Wortlos reicht im Murmel eine weitere Plastikflasche an. Schorsch löffelt das Trockeneis hinein, füllt eine Menge warmes Wasser auf, schreit "Vorsicht!" und wirft die geschlossene Flasche in den Flur.

Mit einem ohrenbetäuben Knall ist die WG sofort halb taub. Nur Schorsch, der holt sich geplatzte Trophäe, hält sie in die Luft und grinst.

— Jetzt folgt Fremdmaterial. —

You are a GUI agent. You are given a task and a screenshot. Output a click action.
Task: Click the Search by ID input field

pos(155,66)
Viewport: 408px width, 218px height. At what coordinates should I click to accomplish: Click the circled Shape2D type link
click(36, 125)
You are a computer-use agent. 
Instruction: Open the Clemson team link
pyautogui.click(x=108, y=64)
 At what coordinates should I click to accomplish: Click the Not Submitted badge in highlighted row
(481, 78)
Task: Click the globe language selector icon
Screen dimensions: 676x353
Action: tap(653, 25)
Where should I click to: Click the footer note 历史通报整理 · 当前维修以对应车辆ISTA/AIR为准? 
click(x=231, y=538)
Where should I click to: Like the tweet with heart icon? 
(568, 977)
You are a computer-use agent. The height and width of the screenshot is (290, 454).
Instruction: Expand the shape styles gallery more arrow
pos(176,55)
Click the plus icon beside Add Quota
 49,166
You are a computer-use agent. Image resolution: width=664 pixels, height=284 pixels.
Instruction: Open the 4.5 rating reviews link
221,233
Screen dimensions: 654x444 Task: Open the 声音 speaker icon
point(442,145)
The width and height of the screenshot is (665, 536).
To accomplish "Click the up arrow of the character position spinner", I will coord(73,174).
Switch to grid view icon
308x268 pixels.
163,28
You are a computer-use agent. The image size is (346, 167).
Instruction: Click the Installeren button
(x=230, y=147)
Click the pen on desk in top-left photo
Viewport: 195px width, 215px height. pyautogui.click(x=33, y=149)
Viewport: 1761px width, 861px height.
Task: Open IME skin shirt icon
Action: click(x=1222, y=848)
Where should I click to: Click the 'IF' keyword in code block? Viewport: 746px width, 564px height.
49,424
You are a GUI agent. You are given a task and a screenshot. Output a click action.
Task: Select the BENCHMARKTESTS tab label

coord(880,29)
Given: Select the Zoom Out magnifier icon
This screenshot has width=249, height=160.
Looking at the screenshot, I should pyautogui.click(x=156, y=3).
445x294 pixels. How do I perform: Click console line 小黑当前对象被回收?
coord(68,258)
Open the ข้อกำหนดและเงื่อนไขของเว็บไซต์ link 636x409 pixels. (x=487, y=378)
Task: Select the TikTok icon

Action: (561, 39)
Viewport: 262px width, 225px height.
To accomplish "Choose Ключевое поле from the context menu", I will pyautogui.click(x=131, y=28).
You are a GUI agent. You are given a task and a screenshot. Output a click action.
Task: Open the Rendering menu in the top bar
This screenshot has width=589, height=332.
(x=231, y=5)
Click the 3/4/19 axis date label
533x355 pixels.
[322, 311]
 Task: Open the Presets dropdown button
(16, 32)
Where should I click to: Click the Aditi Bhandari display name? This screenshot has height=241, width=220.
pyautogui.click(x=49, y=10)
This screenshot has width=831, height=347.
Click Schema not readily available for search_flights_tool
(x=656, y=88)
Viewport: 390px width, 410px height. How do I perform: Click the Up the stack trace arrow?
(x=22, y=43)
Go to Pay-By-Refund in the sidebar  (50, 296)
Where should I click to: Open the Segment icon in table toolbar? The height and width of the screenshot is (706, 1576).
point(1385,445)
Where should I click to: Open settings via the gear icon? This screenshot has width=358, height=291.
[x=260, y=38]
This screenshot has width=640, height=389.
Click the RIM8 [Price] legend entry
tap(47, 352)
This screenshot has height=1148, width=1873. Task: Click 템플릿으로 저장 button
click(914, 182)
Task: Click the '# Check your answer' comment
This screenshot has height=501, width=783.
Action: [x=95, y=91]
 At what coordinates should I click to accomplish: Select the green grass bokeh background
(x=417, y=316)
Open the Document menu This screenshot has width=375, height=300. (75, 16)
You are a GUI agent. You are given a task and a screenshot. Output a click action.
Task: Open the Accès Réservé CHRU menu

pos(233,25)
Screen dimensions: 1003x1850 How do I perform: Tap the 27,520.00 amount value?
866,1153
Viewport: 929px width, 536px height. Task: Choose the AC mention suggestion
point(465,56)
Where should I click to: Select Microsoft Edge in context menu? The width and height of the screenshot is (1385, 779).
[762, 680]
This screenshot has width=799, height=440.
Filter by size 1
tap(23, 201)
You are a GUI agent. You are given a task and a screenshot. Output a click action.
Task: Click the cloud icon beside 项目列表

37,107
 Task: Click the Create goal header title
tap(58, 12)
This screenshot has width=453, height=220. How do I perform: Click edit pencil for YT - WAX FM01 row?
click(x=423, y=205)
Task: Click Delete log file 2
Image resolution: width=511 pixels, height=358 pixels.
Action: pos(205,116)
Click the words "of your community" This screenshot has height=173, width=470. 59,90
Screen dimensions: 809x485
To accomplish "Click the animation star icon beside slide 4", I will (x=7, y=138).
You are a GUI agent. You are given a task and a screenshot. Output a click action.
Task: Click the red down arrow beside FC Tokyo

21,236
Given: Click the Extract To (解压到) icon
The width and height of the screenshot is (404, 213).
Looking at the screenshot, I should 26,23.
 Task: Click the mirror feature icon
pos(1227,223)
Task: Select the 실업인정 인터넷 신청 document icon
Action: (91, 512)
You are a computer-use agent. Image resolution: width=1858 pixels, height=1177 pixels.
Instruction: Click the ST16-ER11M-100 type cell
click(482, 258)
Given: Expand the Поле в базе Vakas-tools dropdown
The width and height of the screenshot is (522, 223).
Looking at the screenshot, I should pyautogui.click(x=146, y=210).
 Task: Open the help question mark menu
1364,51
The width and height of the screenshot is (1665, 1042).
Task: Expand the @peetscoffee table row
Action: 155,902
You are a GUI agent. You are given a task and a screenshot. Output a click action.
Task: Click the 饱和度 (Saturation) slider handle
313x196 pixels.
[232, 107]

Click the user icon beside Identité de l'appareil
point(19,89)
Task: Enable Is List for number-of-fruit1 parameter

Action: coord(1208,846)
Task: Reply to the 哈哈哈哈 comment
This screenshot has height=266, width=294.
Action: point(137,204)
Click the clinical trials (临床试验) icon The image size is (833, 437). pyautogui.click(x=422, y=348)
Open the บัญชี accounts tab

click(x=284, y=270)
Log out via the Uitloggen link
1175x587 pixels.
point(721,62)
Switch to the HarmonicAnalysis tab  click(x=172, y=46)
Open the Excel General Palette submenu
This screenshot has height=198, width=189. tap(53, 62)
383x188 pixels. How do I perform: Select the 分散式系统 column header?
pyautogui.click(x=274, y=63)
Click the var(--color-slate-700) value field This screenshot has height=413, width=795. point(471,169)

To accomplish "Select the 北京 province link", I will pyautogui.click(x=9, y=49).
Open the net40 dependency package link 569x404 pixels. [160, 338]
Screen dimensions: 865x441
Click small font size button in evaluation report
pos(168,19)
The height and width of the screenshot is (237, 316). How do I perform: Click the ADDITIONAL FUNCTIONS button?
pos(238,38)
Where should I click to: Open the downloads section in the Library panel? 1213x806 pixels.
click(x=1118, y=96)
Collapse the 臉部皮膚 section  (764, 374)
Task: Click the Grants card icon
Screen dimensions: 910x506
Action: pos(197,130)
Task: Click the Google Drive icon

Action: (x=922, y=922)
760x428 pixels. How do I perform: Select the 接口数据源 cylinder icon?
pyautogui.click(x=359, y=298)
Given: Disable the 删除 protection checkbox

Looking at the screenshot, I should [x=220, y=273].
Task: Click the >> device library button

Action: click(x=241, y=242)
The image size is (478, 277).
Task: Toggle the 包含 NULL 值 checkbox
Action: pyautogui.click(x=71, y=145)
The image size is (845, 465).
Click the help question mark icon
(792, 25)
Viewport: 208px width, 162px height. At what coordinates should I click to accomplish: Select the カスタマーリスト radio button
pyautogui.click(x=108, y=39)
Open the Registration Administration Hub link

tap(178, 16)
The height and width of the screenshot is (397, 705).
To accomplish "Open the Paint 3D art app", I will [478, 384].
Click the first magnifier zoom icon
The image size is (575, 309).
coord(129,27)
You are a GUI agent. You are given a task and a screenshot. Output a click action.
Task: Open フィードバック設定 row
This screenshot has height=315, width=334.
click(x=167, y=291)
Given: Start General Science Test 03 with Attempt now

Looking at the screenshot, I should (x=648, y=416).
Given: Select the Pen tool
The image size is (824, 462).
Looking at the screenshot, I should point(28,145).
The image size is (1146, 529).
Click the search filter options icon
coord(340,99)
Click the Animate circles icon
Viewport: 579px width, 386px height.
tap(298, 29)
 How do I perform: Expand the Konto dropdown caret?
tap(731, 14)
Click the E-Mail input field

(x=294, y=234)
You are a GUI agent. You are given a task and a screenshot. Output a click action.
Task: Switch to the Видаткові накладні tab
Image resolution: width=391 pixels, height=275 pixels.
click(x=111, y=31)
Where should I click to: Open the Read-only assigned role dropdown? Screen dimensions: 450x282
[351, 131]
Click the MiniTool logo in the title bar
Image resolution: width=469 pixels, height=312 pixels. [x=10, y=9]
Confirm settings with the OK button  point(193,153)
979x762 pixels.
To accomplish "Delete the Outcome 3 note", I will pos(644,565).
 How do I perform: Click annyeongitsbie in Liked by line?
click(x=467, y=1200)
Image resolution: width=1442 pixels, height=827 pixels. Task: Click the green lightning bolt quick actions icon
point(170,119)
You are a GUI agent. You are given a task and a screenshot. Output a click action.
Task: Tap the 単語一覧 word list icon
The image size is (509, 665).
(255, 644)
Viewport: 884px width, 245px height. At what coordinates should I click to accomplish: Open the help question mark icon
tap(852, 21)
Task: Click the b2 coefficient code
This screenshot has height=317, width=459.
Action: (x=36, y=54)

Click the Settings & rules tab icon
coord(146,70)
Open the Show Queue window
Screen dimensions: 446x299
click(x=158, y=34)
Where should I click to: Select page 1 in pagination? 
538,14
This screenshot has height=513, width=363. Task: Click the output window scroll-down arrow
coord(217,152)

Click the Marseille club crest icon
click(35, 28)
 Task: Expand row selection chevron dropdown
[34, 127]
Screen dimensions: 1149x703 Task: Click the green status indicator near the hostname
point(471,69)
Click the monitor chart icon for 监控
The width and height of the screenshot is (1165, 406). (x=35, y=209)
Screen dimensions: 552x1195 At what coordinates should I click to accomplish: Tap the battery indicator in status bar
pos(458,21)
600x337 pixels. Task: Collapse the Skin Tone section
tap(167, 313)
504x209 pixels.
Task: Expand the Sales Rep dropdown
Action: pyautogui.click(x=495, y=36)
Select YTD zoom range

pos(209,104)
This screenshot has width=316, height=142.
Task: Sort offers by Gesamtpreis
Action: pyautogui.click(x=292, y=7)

(Und wer jetzt immer noch glaubt, ich erfinde WG-Geschichten: Beweisfoto)

Montag, Februar 23, 2009

Explosion (Teil 1)

Tapptapp, tapptapp, tapptapp. Hüpfend beschwingt schiebt sich Schorsch über den Flur. Mit einem kleinen Satz überspringt er das blaue Bastrollo, das der neue Teppich in der Küche ist.
"Hey Lenny_und_Karl du bist ja da."
"JUHU Schorsch, wie gehts?"
"Seeehr jut", grunzt Schorsch mit tiefer röhrender Stimme. Ein breites Grinsen lässt die weißen Zähne im gedämmten Schein des baluen Flurneonlichts strahlen.
"Ja, seeehr jut, ich hab ein neues Spielzeug. BOMBENZEIT", ruft er langezogen und sein Kopf verschwindet hinter dem Türrahmen in der Küche.
Mit einem Satz schwingt sich Lenny_und_Karl von der Couch und steht fluchs neben Schorsch am Waschbecken in der Küchen.
"Schau", ruft er ganz stolz. "Isch hab Trockeneis."
"Was? Woher denn?"
"Na aus dem Labor", triumphiert er. "Ich habe einfach gesagt, dass ich da jetzt mal was mitnehme", grinst er und klopft stolz und mit Anerkennung für die eigene Leistung auf eine Box aus Styropor.
Er hüpft einen Meter weiter, greift sich den Hammer und schläg etwas Trockeneis aus dem Block in der Styroporbox. Er wirft die Brocken in eine Schüssel und zerschlägt sie weiter. Murmel steht schon bereit und reicht ihm respektvoll eine Plastikflasche, die von Schorsch sorgsam mit dem kalten Gut gefüllt wird.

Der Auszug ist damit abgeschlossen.